*WHAT NEEDS TO BE DONE*:
Exactly as written, reproduce all of the entries.

____

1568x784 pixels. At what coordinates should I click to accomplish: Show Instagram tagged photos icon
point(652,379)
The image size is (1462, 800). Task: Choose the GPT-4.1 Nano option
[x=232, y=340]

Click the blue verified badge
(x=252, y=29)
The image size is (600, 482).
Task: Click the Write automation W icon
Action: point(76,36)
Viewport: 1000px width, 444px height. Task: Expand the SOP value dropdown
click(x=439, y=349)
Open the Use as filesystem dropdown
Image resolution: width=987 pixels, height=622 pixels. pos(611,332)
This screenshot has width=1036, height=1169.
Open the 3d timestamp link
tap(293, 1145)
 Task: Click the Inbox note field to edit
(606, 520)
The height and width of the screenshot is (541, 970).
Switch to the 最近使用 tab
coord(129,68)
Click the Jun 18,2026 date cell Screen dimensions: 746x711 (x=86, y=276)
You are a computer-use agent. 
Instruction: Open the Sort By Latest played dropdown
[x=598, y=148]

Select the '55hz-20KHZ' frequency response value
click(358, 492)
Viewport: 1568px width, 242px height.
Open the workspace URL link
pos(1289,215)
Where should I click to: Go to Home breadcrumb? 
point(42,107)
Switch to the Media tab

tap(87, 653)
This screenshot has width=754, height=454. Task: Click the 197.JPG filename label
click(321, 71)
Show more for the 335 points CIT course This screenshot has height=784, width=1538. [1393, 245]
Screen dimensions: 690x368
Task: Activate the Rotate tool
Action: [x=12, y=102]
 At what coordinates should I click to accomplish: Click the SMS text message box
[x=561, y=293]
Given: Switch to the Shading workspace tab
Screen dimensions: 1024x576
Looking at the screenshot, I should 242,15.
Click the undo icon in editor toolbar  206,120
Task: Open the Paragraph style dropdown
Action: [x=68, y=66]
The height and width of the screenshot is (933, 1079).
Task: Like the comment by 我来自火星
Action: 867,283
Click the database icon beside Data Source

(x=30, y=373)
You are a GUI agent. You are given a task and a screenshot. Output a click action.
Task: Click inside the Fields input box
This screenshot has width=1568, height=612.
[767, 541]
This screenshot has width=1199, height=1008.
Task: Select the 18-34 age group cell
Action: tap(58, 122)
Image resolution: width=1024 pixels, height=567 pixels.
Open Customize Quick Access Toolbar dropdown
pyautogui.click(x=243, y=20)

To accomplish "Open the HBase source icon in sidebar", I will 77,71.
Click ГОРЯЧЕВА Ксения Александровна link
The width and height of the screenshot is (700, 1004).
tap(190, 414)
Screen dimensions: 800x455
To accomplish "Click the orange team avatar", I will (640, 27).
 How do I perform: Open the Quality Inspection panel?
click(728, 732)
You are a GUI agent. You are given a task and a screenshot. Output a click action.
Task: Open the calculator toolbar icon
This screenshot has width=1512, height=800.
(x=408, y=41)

____

*REPLY TO THE EXERCISE*:
1568x784 pixels. At what coordinates should I click to accomplish: Show Instagram tagged photos icon
point(652,379)
The image size is (1462, 800). Task: Choose the GPT-4.1 Nano option
[x=232, y=340]

Click the blue verified badge
(x=252, y=29)
The image size is (600, 482).
Task: Click the Write automation W icon
Action: point(76,36)
Viewport: 1000px width, 444px height. Task: Expand the SOP value dropdown
click(x=439, y=349)
Open the Use as filesystem dropdown
Image resolution: width=987 pixels, height=622 pixels. pos(611,332)
This screenshot has width=1036, height=1169.
Open the 3d timestamp link
tap(293, 1145)
 Task: Click the Inbox note field to edit
(606, 520)
The height and width of the screenshot is (541, 970).
Switch to the 最近使用 tab
coord(129,68)
Click the Jun 18,2026 date cell Screen dimensions: 746x711 (x=86, y=276)
You are a computer-use agent. 
Instruction: Open the Sort By Latest played dropdown
[x=598, y=148]

Select the '55hz-20KHZ' frequency response value
click(358, 492)
Viewport: 1568px width, 242px height.
Open the workspace URL link
pos(1289,215)
Where should I click to: Go to Home breadcrumb? 
point(42,107)
Switch to the Media tab

tap(87, 653)
This screenshot has width=754, height=454. Task: Click the 197.JPG filename label
click(321, 71)
Show more for the 335 points CIT course This screenshot has height=784, width=1538. [1393, 245]
Screen dimensions: 690x368
Task: Activate the Rotate tool
Action: [x=12, y=102]
 At what coordinates should I click to accomplish: Click the SMS text message box
[x=561, y=293]
Given: Switch to the Shading workspace tab
Screen dimensions: 1024x576
Looking at the screenshot, I should 242,15.
Click the undo icon in editor toolbar  206,120
Task: Open the Paragraph style dropdown
Action: [x=68, y=66]
The height and width of the screenshot is (933, 1079).
Task: Like the comment by 我来自火星
Action: 867,283
Click the database icon beside Data Source

(x=30, y=373)
You are a GUI agent. You are given a task and a screenshot. Output a click action.
Task: Click inside the Fields input box
This screenshot has width=1568, height=612.
[767, 541]
This screenshot has width=1199, height=1008.
Task: Select the 18-34 age group cell
Action: tap(58, 122)
Image resolution: width=1024 pixels, height=567 pixels.
Open Customize Quick Access Toolbar dropdown
pyautogui.click(x=243, y=20)

To accomplish "Open the HBase source icon in sidebar", I will 77,71.
Click ГОРЯЧЕВА Ксения Александровна link
The width and height of the screenshot is (700, 1004).
tap(190, 414)
Screen dimensions: 800x455
To accomplish "Click the orange team avatar", I will (640, 27).
 How do I perform: Open the Quality Inspection panel?
click(728, 732)
You are a GUI agent. You are given a task and a screenshot. Output a click action.
Task: Open the calculator toolbar icon
This screenshot has width=1512, height=800.
(x=408, y=41)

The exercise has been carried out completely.